**YOUR INSTRUCTIONS**
Restate each record word for word, from the first to the last.

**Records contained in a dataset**
....

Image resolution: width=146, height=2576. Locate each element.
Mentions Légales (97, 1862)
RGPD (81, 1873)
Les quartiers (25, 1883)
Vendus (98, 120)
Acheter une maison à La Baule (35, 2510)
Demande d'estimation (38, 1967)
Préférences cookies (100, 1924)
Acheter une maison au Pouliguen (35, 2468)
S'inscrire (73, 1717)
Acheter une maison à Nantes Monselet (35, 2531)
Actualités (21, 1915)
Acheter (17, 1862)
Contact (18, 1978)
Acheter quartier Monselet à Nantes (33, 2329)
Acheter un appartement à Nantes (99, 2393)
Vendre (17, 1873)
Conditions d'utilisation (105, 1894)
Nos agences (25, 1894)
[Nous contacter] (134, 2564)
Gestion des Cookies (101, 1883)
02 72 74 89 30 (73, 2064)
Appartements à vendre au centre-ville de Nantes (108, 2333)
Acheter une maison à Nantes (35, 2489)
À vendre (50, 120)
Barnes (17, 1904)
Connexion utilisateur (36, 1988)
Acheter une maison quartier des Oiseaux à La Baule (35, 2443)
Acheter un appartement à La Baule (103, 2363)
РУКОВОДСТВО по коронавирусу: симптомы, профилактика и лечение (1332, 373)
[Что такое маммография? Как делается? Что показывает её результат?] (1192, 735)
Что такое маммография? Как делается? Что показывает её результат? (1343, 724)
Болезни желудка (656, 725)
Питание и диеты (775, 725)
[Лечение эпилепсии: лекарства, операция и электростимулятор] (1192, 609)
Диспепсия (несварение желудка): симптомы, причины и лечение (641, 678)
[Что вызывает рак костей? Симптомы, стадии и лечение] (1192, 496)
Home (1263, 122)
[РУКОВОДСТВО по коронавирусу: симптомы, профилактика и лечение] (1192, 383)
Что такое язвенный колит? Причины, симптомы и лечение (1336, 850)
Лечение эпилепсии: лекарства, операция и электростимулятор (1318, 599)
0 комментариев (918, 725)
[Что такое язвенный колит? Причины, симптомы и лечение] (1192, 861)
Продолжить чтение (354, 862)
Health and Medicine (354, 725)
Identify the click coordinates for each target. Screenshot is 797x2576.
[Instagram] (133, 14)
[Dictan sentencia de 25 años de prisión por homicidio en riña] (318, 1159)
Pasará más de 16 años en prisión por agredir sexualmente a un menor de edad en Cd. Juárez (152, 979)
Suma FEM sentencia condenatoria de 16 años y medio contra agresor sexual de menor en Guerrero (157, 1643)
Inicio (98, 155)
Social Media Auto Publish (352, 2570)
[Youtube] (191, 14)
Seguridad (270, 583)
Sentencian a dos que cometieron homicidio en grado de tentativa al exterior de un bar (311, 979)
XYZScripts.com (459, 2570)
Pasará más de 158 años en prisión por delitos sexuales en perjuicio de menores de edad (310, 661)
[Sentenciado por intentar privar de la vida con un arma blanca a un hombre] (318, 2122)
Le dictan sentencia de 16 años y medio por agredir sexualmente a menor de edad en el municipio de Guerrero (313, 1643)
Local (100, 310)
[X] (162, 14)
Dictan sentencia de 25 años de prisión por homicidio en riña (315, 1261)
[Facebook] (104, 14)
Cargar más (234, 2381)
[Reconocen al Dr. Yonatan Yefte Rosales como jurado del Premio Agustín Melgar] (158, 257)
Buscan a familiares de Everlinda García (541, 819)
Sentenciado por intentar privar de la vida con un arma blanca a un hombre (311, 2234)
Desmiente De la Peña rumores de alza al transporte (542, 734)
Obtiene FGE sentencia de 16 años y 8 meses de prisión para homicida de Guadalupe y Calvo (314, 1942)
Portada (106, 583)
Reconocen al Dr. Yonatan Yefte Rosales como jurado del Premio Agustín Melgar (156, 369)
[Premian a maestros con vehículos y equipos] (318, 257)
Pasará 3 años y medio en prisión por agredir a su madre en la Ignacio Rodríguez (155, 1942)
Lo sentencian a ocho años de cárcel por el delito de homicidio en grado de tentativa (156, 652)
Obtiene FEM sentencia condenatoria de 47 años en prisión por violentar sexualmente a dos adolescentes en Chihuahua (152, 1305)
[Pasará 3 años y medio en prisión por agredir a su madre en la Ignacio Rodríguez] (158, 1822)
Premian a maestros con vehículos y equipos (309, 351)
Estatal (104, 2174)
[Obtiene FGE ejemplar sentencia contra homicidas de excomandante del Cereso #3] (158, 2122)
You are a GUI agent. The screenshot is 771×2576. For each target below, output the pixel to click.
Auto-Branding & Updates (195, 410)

....

**RESULT**
Image resolution: width=146, height=2576. Locate each element.
Mentions Légales (97, 1862)
RGPD (81, 1873)
Les quartiers (25, 1883)
Vendus (98, 120)
Acheter une maison à La Baule (35, 2510)
Demande d'estimation (38, 1967)
Préférences cookies (100, 1924)
Acheter une maison au Pouliguen (35, 2468)
S'inscrire (73, 1717)
Acheter une maison à Nantes Monselet (35, 2531)
Actualités (21, 1915)
Acheter (17, 1862)
Contact (18, 1978)
Acheter quartier Monselet à Nantes (33, 2329)
Acheter un appartement à Nantes (99, 2393)
Vendre (17, 1873)
Conditions d'utilisation (105, 1894)
Nos agences (25, 1894)
[Nous contacter] (134, 2564)
Gestion des Cookies (101, 1883)
02 72 74 89 30 (73, 2064)
Appartements à vendre au centre-ville de Nantes (108, 2333)
Acheter une maison à Nantes (35, 2489)
À vendre (50, 120)
Barnes (17, 1904)
Connexion utilisateur (36, 1988)
Acheter une maison quartier des Oiseaux à La Baule (35, 2443)
Acheter un appartement à La Baule (103, 2363)
РУКОВОДСТВО по коронавирусу: симптомы, профилактика и лечение (1332, 373)
[Что такое маммография? Как делается? Что показывает её результат?] (1192, 735)
Что такое маммография? Как делается? Что показывает её результат? (1343, 724)
Болезни желудка (656, 725)
Питание и диеты (775, 725)
[Лечение эпилепсии: лекарства, операция и электростимулятор] (1192, 609)
Диспепсия (несварение желудка): симптомы, причины и лечение (641, 678)
[Что вызывает рак костей? Симптомы, стадии и лечение] (1192, 496)
Home (1263, 122)
[РУКОВОДСТВО по коронавирусу: симптомы, профилактика и лечение] (1192, 383)
Что такое язвенный колит? Причины, симптомы и лечение (1336, 850)
Лечение эпилепсии: лекарства, операция и электростимулятор (1318, 599)
0 комментариев (918, 725)
[Что такое язвенный колит? Причины, симптомы и лечение] (1192, 861)
Продолжить чтение (354, 862)
Health and Medicine (354, 725)
Identify the click coordinates for each target. Screenshot is 797x2576.
[Instagram] (133, 14)
[Dictan sentencia de 25 años de prisión por homicidio en riña] (318, 1159)
Pasará más de 16 años en prisión por agredir sexualmente a un menor de edad en Cd. Juárez (152, 979)
Suma FEM sentencia condenatoria de 16 años y medio contra agresor sexual de menor en Guerrero (157, 1643)
Inicio (98, 155)
Social Media Auto Publish (352, 2570)
[Youtube] (191, 14)
Seguridad (270, 583)
Sentencian a dos que cometieron homicidio en grado de tentativa al exterior de un bar (311, 979)
XYZScripts.com (459, 2570)
Pasará más de 158 años en prisión por delitos sexuales en perjuicio de menores de edad (310, 661)
[Sentenciado por intentar privar de la vida con un arma blanca a un hombre] (318, 2122)
Le dictan sentencia de 16 años y medio por agredir sexualmente a menor de edad en el municipio de Guerrero (313, 1643)
Local (100, 310)
[X] (162, 14)
Dictan sentencia de 25 años de prisión por homicidio en riña (315, 1261)
[Facebook] (104, 14)
Cargar más (234, 2381)
[Reconocen al Dr. Yonatan Yefte Rosales como jurado del Premio Agustín Melgar] (158, 257)
Buscan a familiares de Everlinda García (541, 819)
Sentenciado por intentar privar de la vida con un arma blanca a un hombre (311, 2234)
Desmiente De la Peña rumores de alza al transporte (542, 734)
Obtiene FGE sentencia de 16 años y 8 meses de prisión para homicida de Guadalupe y Calvo (314, 1942)
Portada (106, 583)
Reconocen al Dr. Yonatan Yefte Rosales como jurado del Premio Agustín Melgar (156, 369)
[Premian a maestros con vehículos y equipos] (318, 257)
Pasará 3 años y medio en prisión por agredir a su madre en la Ignacio Rodríguez (155, 1942)
Lo sentencian a ocho años de cárcel por el delito de homicidio en grado de tentativa (156, 652)
Obtiene FEM sentencia condenatoria de 47 años en prisión por violentar sexualmente a dos adolescentes en Chihuahua (152, 1305)
[Pasará 3 años y medio en prisión por agredir a su madre en la Ignacio Rodríguez] (158, 1822)
Premian a maestros con vehículos y equipos (309, 351)
Estatal (104, 2174)
[Obtiene FGE ejemplar sentencia contra homicidas de excomandante del Cereso #3] (158, 2122)
You are a GUI agent. The screenshot is 771×2576. For each target below, output the pixel to click.
Auto-Branding & Updates (195, 410)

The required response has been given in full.